------ LISTED RECORDS ------
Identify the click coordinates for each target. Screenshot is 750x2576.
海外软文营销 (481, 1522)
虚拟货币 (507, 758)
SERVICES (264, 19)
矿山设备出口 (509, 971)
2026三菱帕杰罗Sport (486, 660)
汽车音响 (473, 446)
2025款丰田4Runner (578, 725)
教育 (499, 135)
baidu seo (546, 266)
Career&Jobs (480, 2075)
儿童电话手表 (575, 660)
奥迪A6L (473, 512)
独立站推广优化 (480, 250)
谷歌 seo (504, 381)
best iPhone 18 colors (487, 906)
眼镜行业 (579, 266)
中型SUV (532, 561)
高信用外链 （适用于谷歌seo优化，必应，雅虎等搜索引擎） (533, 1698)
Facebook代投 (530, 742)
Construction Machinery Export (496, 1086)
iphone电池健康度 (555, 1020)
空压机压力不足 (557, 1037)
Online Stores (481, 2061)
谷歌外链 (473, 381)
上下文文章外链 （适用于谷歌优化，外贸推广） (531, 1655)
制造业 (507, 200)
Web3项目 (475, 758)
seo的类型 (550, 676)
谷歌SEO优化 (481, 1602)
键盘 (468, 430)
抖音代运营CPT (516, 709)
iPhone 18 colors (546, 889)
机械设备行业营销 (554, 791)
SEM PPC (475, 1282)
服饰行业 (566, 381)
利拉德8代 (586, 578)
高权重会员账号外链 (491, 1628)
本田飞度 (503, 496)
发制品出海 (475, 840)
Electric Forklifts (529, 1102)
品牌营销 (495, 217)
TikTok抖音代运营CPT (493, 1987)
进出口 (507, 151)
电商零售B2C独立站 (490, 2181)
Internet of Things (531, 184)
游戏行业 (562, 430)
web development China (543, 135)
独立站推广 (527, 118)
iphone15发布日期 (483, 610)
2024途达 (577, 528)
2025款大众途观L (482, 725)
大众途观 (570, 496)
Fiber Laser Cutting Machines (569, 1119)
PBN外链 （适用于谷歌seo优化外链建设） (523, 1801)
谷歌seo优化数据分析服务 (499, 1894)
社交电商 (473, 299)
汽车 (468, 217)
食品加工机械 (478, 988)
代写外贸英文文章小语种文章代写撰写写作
------
REQUIREMENT:
Extract exactly the lines between the line containing "iphone15发布日期 (483, 610)" and the end of the data, including both.

REPLY TO THE EXERCISE:
iphone15发布日期 (483, 610)
2024途达 (577, 528)
2025款大众途观L (482, 725)
大众途观 (570, 496)
Fiber Laser Cutting Machines (569, 1119)
PBN外链 （适用于谷歌seo优化外链建设） (523, 1801)
谷歌seo优化数据分析服务 (499, 1894)
社交电商 (473, 299)
汽车 (468, 217)
食品加工机械 (478, 988)
代写外贸英文文章小语种文章代写撰写写作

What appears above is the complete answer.